'The Hunt' Review: A Triumph Of Style Over Substance



Timing is everything.


Case in point, the delayed opening of The Hunt a movie scheduled for release last September and then held back six months in light of the two tragic mass shootings in Dayton and El Paso last August.


The reason? The Hunt is a twisted story about people hunting other people for sport, something that happens with too much frequency in recent history. The separation between fiction and reality has grown disturbingly thin these days.


That wasn’t the case back in 1932 when the movie that inspired The Hunt was made. It was called The Most Dangerous Game and it starred Fay Wray.


During production, she was doing double duty and working on another movie that was being shot simultaneously on some of the same jungle sets. That movie was, of course King Kong.


Back then, the very idea of homicidal maniacs who would hunt and kill people for the sake of sport was both as terrifying and at the same time, as preposterous, as the existence of a giant ape that could climb the newly-completed Empire State Building and swat down bi-planes.


But this is 87 years later, and things have changed. What was unimaginable then is now a recurring breaking news event. It’s troubling.


With so much horror and death in the real world, you wonder why people pay to see it at the movies. I don’t have an answer for that but The Hunt has arrived to cash in on that reality. It’s the product of Blumhouse Productions, a movie company making a cottage industry out of torture and pain. Their credits include: The Purge movies, the Insidious movies, Split, Get Out and Happy Death Day; also the recently released Fantasy Island and The Invisible Man.


The Hunt’s plot involves 12 people who are abducted, drugged and taken to an unknown countryside location where they quickly discover that a group of people intend to hunt them down and kill them.


They are given some weapons, but it’s clear that the cards are stacked against them and that they living targets to picked off one at a time in a bloody gore-fest.


On the positive side, The Hunt, as a movie, offers up a lot of entertainment, if you like gory, graphic violence.


I will also have to admit that the cleverly constructed plot offers up a lot of surprises devised to throw you completely off your game in the first 20 minutes or so, to the point that you don’t even know who the protagonist is going to be.


Suffice it to say that you almost stop trying to second guess. But then one of the female victims wanders into the mayhem and things get underway. In the spirit of unpredictability, she proceeds to offer up some interesting revelations and surprises of her own, right down to the final reel.


That character is played by Betty Gilpin, in my estimation, an absolutely perfect choice for the role. She owns it, revealing her character as a surprisingly, unflinching, hard-as-nails, one-woman-army who should not be messed with.


On one level, I really enjoyed The Hunt as a violent action flick. There’s no question that it works within the genre of graphically violent entertainment. Yes, it’s disturbing, certainly not a movie for everyone, but if you like movies like this, you won’t be disappointed. It’s one of the better releases from Blumhouse.


But then, at the core of the story is something remarkably strange. Something with a bewildering political spin.

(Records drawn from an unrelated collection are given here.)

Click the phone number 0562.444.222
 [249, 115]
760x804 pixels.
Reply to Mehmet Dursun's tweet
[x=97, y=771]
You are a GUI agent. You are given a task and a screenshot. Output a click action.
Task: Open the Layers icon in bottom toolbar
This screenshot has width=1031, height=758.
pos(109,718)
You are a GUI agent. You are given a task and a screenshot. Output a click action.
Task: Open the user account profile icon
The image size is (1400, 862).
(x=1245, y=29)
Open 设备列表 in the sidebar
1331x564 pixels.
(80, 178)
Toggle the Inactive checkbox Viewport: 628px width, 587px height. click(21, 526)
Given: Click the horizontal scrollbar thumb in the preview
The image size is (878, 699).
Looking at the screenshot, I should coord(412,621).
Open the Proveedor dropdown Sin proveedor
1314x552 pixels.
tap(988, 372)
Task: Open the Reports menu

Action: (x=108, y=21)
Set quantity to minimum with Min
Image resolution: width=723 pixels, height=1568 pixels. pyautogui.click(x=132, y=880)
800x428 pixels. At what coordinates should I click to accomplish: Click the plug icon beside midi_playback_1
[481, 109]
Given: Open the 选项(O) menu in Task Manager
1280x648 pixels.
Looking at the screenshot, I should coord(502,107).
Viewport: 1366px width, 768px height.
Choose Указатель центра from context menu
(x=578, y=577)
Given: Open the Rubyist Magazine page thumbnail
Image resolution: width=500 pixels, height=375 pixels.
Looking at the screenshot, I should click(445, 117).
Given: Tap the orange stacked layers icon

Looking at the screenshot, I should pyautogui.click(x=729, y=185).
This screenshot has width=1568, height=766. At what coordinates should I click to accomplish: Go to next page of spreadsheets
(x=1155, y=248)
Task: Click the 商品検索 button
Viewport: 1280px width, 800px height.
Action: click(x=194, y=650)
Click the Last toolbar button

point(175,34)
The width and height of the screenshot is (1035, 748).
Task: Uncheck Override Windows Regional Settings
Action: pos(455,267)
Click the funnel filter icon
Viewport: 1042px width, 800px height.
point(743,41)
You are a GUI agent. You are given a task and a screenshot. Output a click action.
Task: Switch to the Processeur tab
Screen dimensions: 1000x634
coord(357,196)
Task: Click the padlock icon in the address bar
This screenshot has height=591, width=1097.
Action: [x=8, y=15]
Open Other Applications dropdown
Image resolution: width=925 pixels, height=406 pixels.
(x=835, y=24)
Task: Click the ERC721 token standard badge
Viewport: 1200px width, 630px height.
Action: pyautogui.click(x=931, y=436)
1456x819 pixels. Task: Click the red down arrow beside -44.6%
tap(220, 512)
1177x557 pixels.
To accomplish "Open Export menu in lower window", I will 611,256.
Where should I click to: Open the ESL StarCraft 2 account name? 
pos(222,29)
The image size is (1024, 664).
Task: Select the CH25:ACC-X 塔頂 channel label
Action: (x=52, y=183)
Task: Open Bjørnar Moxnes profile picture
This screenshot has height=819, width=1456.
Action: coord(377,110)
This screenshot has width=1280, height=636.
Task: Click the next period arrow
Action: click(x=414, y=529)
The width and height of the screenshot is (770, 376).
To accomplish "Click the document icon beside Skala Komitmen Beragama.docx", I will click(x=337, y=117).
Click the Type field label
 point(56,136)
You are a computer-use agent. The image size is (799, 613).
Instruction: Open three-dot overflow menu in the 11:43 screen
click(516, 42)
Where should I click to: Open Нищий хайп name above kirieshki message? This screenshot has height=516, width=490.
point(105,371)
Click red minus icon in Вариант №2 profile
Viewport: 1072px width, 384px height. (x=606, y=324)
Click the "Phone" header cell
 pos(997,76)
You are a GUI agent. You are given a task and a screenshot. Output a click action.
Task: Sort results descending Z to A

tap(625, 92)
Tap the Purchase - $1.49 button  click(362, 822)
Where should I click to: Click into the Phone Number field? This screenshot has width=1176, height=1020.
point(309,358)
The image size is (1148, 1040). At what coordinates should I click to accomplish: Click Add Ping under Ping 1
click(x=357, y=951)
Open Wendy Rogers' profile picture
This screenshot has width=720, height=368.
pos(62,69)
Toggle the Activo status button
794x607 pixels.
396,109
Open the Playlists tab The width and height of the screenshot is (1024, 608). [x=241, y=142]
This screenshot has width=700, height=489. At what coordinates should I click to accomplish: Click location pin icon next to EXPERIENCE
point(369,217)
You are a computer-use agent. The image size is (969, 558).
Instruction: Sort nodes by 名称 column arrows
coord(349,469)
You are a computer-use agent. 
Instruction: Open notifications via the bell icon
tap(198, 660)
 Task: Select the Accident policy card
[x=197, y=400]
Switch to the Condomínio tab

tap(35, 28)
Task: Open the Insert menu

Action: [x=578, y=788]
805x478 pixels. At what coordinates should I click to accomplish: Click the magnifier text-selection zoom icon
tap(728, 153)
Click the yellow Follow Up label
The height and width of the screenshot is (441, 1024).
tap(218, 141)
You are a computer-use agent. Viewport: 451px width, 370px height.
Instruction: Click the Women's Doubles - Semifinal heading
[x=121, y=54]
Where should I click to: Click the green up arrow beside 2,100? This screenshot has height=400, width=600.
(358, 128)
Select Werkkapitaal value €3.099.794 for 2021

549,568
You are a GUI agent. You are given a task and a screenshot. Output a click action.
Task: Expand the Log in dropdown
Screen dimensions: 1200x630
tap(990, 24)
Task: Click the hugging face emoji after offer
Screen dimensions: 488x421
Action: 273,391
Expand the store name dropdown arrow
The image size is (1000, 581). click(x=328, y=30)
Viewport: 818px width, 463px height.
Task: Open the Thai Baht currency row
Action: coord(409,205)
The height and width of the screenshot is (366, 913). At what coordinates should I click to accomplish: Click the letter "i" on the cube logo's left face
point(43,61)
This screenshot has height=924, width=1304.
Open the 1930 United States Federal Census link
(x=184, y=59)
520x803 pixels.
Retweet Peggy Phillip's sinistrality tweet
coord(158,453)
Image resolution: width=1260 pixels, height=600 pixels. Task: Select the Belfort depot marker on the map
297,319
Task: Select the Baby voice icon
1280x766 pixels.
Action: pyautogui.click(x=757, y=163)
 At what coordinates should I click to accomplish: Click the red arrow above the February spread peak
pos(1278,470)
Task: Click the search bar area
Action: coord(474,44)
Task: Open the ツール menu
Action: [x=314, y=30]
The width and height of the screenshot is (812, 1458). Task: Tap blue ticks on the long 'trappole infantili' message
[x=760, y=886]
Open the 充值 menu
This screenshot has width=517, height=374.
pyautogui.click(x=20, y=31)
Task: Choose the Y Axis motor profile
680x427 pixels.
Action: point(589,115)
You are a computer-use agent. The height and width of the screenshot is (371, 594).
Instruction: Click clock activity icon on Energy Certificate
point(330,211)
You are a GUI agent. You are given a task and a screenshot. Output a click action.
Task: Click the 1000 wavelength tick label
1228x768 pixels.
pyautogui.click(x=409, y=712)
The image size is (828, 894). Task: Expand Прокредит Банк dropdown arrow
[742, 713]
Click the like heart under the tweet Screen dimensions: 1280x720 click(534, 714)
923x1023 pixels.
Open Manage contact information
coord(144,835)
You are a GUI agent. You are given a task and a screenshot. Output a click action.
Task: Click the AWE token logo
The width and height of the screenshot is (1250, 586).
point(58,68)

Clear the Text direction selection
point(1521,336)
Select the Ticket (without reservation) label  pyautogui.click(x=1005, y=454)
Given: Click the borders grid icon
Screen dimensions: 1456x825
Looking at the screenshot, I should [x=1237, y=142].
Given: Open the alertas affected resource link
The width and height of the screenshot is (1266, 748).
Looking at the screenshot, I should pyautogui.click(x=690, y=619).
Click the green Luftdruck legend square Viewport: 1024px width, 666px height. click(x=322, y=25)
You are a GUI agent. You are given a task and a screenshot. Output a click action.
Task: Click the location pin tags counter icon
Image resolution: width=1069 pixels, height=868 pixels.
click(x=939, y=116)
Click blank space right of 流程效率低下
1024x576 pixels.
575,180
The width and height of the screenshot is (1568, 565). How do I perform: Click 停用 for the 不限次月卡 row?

Let’s just say (without giving away too much) that the villains are a group of people not known for their love of violence or guns.


Quite the opposite, they are traditionally and staunchly anti-gun activists. So, it seems downright illogical and idiotic that these are the people who are brandishing the high-tech weapons and gleefully dispatching fellow human beings as fast as they can pull the triggers.


Talk about an alternate reality. Here’s a case where objective reality is turned inside out and upside down.


I’d like to think that this table-turning is an attempt at some dark political satire, except that it doesn’t play that way.


Don’t get me wrong, there is plenty of political commentary spread throughout the script, oftentimes funny and satirical, but it’s not exactly clear what this movie is really up to in a larger sense or what the message is, in the final analysis.


It’s worth mentioning that Hilary Swank is back in the big screen as a bad-ass evil mastermind. She’s good at being bad, and every scary movie needs a really scary villain to set up the big climactic battle.


That final, vicious confrontation is right out of Kill Bill: Part Two, so if you’ve been missing fight scenes like this, the wait is over.


As a bloody, gory, violent action flick, The Hunt works, but only within those parameters. When it turns its twisted cross-hair sights to issues like the ever-widening political divide in our nation or the ugly rise of elitism or classism, it misses the mark.